Ulteriore motivo di fatica nella lettura del testo è il facile travisamento in cui alcune espressioni possono essere (e sono state) interpretate, soprattutto per quanto riguarda l’ultimo argomento trattato.

Ci facciamo allora instradare dal commento che Bruno Maggioni fa di questo brano in Il racconto di Marco, Cittadella Editrice, Assisi 199912, 140-142: «Si tratta di insegnamenti disparati tenuti insieme da parole-chiave, che hanno il merito, da una parte, di facilitare la memorizzazione e, dall’altra, di indicarne aspetti salienti. Nel nostro caso le parole-chiave sono due: nel mio nome e scandalo. Sono insegnamenti disparati che però hanno in comune l’uditorio (la comunità) e, più interiormente, devono tutti essere letti alla luce della Passione di Cristo: sono infatti precedute dalla seconda predizione della Passione [cfr. il vangelo di Domenica scorsa]: indicano alcuni contenuti della sequela.

Dietro la rimostranza di Giovanni (abbiamo visto un estraneo scacciare demoni nel tuo nome e glielo abbiamo impedito) si vede con chiarezza quell’egoismo di gruppo (così frequente), quella meschina paura della concorrenza, che spesso si maschera di fede (infatti la sua pretesa è di tutelare l’amore di Dio), ma che in realtà è una delle sue più profonde smentite. Il discepolo puntiglioso e gretto – ma anche profondamente insicuro – mal sopporta che lo Spirito soffi dove vuole. Ne è invidioso, si sente smentito e tradito: non dovrebbe lo Spirito di Dio essere solo nelle nostre mani, così che appaia con chiarezza che noi, noi soli, ne siamo i portatori? Torna alla mente un episodio dell’A.T. [cfr. la prima lettura di questa XXVI Domenica]: Mosè comunicò lo Spirito di Dio a settanta anziani, che erano usciti dal campo e si erano radunati presso il tabernacolo. Ma un giovane notò con sorpresa che lo Spirito si era posato anche su Eldad e Medat, due anziani che non si erano uniti al gruppo e che non erano usciti dal campo, e anch’essi si misero a profetizzare. E Giosuè esclamò: Mosè, Signore mio, proibisciglielo! Mosè invece rispose: sei tu geloso per me? Fosse profeta tutto il popolo di Dio e avesse il Signore posto il suo Spirito su ciascuno di loro! (Numeri 11,16-30). Gli autentici amici di Dio, come Mosè e Gesù, godono della liberalità dello Spirito. Non se ne sentono smentiti, perché amano Dio e non se stessi, e questo è il punto. Invece molti puntigliosi sostenitori di Dio – vorrei dire tutti i puntigliosi sostenitori di Dio – in realtà sostengono se stessi, il proprio recinto.

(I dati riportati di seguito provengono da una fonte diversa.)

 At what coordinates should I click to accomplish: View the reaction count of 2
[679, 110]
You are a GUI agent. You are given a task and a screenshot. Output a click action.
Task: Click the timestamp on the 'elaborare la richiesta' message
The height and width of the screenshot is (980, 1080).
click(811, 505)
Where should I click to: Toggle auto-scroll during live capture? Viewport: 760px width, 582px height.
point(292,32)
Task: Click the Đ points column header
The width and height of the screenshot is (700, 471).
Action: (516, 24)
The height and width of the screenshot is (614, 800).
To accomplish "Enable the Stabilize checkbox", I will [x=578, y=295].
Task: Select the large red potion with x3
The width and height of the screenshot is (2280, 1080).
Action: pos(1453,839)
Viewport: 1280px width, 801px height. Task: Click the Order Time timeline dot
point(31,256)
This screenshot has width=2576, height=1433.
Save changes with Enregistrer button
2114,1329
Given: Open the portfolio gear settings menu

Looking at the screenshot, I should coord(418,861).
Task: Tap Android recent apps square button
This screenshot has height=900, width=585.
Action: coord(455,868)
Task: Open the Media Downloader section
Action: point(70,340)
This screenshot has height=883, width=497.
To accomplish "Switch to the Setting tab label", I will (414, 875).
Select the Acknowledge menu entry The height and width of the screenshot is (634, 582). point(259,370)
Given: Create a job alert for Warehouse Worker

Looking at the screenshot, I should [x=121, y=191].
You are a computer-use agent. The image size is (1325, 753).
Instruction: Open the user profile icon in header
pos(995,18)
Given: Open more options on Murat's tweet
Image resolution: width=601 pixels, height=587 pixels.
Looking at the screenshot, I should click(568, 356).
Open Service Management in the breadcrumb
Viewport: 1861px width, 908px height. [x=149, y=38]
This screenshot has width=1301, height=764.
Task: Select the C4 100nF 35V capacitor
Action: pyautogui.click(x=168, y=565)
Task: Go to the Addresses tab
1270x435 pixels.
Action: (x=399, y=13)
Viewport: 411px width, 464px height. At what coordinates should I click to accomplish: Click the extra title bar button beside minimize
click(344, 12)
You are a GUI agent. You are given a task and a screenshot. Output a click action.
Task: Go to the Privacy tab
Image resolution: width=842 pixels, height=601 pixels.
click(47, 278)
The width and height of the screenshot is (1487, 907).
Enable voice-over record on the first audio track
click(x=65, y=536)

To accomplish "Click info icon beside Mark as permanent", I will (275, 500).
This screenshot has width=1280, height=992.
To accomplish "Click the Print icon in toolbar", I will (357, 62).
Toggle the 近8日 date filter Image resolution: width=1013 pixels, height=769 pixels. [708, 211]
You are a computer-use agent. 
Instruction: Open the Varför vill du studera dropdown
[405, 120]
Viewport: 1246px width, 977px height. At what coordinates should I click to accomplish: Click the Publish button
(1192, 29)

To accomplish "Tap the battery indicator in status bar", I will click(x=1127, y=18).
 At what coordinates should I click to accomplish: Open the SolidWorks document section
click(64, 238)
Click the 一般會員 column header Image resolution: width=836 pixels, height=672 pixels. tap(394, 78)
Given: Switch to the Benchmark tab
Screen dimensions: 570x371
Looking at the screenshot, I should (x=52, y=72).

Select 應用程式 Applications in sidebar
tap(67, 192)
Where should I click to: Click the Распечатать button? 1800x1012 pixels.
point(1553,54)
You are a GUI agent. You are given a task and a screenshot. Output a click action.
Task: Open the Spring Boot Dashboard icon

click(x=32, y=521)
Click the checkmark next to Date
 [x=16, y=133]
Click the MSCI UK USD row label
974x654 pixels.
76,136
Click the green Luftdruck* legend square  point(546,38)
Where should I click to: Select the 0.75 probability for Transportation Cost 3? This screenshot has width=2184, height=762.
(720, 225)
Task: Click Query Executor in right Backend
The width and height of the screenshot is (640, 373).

Ma è anche vero che non ogni gesto è di Cristo, non ogni tentativo di liberazione gli appartiene: gli appartiene solo ciò che viene fatto nel suo nome (“abbiamo visto un estraneo scacciare un demonio nel tuo nome… non c’è nessuno che faccia un miracolo nel mio nome, e poi possa dir male di me”). Soltanto che il “nome” non indica il recinto, ma la logica.

La sentenza con la quale Gesù chiude questo insegnamento [e la prima parte dell’odierno brano di vangelo] è sorprendente: “Chi non è contro di noi, è con noi”. […] “La tolleranza di Gesù esclude ogni forma di puntigliosa ortodossia” [R. Schnackenburg]».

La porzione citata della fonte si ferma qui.